Hennepin County Judge Regina Chu called Potter’s case “one of the saddest cases I’ve had in my 20 years on the bench,” and began tearing up after passing down the sentence. Potter is set to serve 16 months in prison and eight months on supervised release.
Wright’s parents decried the decision in statements after court adjourned.
“Today, the justice system murdered him all over again,” Wright’s mother Katie Bryant said. “White women tears trump justice.”
Wright’s father, Aubrey Wright, agreed: “They were so tied up in her feelings, they forgot my son was killed.”
Potter, now 49, shot 20-year-old Wright as he attempted to flee a traffic stop in April 2021, inflaming tensions in a Twin Cities metro already on edge during the murder trial of Derek Chauvin. Potter shouted “Taser, Taser, Taser” just before killing Wright, and has maintained that she pulled her gun by mistake. She was convicted of first- and second-degree manslaughter in December after over 25 hours of jury deliberations.
Chu denied prosecutors’ requests that she find aggravating factors, and asked that Wright’s supporters empathize with Potter’s situation. The 26-year veteran of the police force has been in solitary confinement in Minnesota’s women’s prison in Shakopee since her conviction. Chu accounted for Potter’s 58 days of time served in her sentence.
The judge contrasted the case with the murder convictions of Chauvin and Mohamed Noor, former Minneapolis police officers.
“This is not a cop found guilty of murder for using his knee to pin down a person for nine and a half minutes as he was gasping for air,” she said. “This is a cop who made a tragic mistake.”
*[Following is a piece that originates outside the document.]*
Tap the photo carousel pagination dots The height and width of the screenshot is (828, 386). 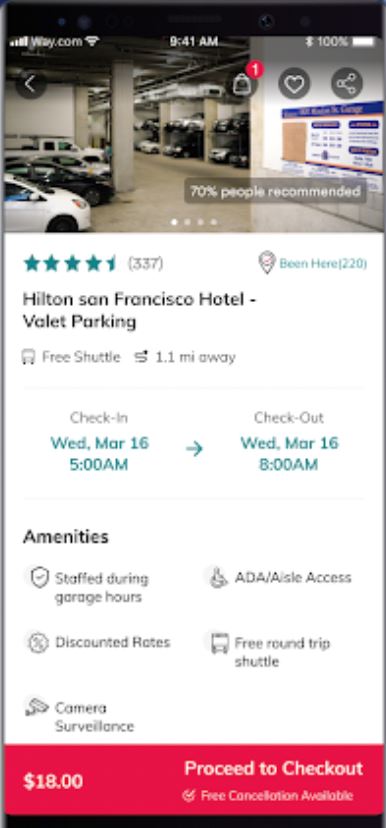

In a statement issued after the hearing, Minnesota Attorney General Keith Ellison asked that Minnesotans accept Chu’s decision, and stressed that the sentence “takes nothing away from the truth of the jury’s verdict. I know it is hurtful to loved ones of Daunte Wright. I ask that we remember the beauty of Daunte Wright, to keep his memory in our hearts, and to know that no number of years in prison could ever capture the wonder of this young man’s life.”
“There is no cause for celebration: no one has won,” he continued. “We have all lost, none more than Daunte Wright and the people who love him.”
Wright’s parents and the mother of his child spoke bitterly Friday morning about Wright’s killing at the sentencing hearing.
“The defendant left us with memories and a picture. I have to grieve in public. The whole world sees my crying face,” Bryant said.
Rather than render aid, “she rolled around on the ground crying for herself,” Bryant said of Potter. “‘I shot a boy. I’m going to prison. Call Chuck’ – Her union rep.”
Wright’s father cast aspersions on Potter’s Taser claim and mourned the father his grandson Daunte Wright Jr. would not have. Chyna Whitaker, Daunte Jr.’s mother, said that she is now beset by extreme anxiety whenever police pull her over, and that her son, now 2, was missing out on time spent with his father.
“How will my son learn to trust police after what happened to his dad?” she asked. “I don’t want my son to grow up hating police or being afraid of them.”
Prosecutors asked Chu to give Potter the presumptive sentence in a new filing on Tuesday. State sentencing guidelines place the range for first-degree manslaughter with no criminal history between 6 and 8 1/2 years, with a presumptive sentence just over 7 years.